A novel FAM20C FAM20C mutation causes a rare form of neonatal lethal Raine syndrome

摘要

Abstract Raine syndrome is a rare, autosomal recessive, osteosclerotic bone dysplasia due to pathogenic variants in FAM20C . The clinical phenotype is characterized by generalized osteosclerosis affecting all bones, cerebral calcifications, and craniofacial dysmorphism. Most cases present during the neonatal period with early lethality due to pulmonary hypoplasia and respiratory compromise while only few affected individuals have been reported to survive into adulthood. FAM20C is a ubiquitously expressed protein kinase that contains five functional domains including a catalytic domain, a binding pocket for FAM20A and three distinct N ‐glycosylation sites. We report a newborn infant with a history of prenatal onset fractures, generalized osteosclerosis, and craniofacial dysmorphism and early lethality. The clinical presentation was highly suggestive of Raine syndrome.
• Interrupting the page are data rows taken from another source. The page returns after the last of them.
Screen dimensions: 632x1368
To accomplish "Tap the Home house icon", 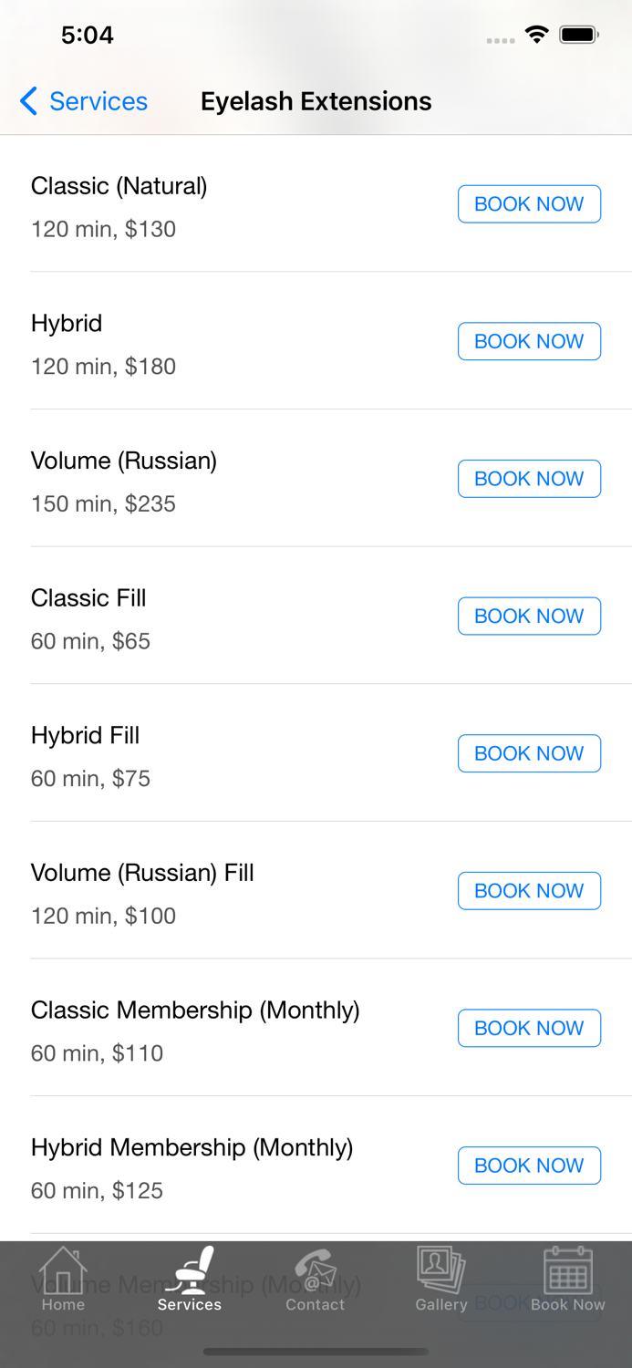I will (x=63, y=1270).
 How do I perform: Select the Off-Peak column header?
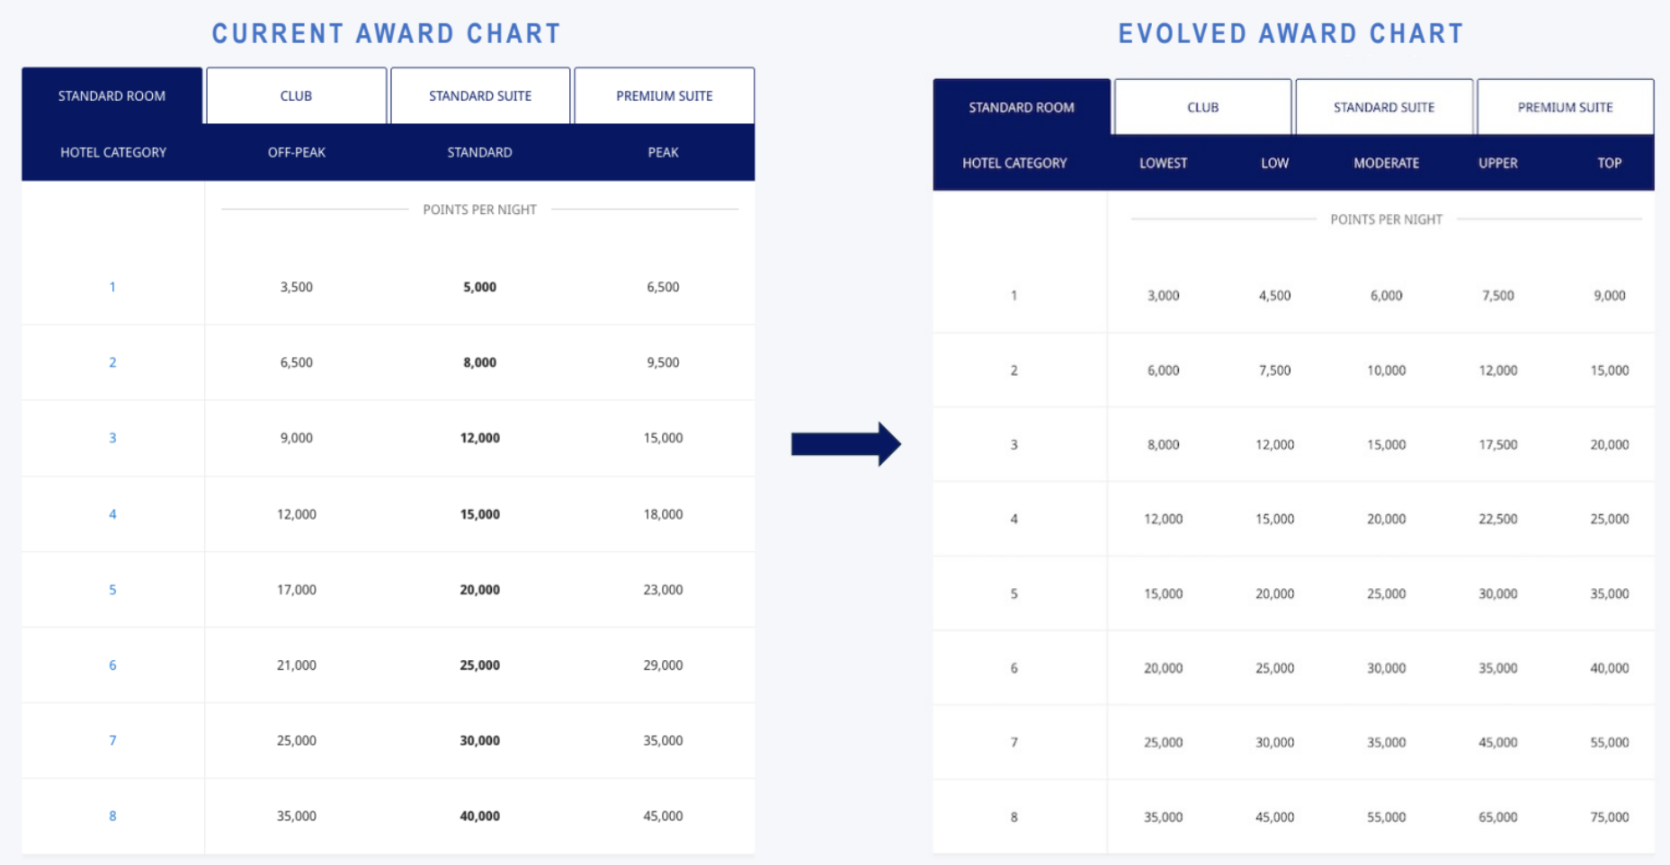(296, 152)
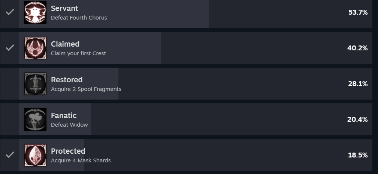Click the Fanatic achievement title
The image size is (378, 174).
tap(64, 115)
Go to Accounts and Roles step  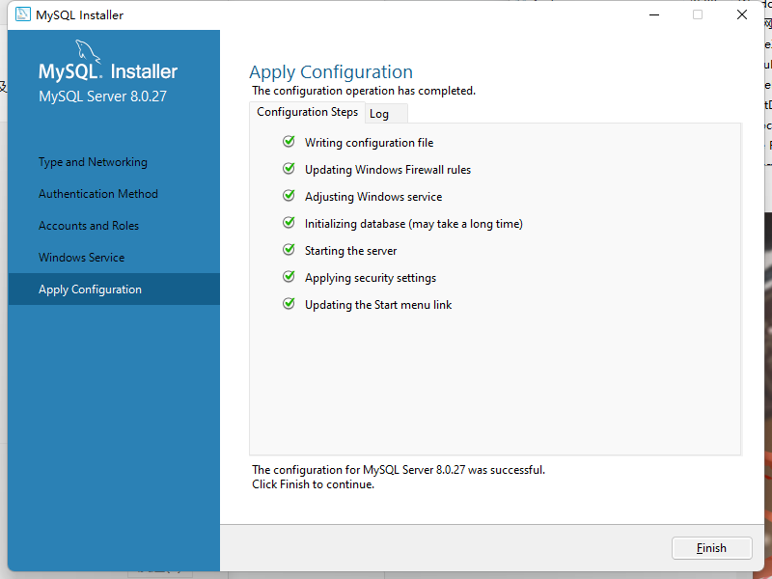89,226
A homozygous, novel missense variant in exon 5 of FAM20C (c.1007TG; p.Met336Arg) was identified by targeted Sanger sequencing. Following in silico analysis and mapping of the variant on a three‐dimensional (3D) model of FAM20C it is predicted to be deleterious and to affect N‐glycosylation, protein folding, and subsequent secretion of FAM20C. In addition, we reviewed all published FAM20C mutations and observed that most pathogenic variants affect functional regions within the protein establishing evidence for an emerging genotype–phenotype correlation.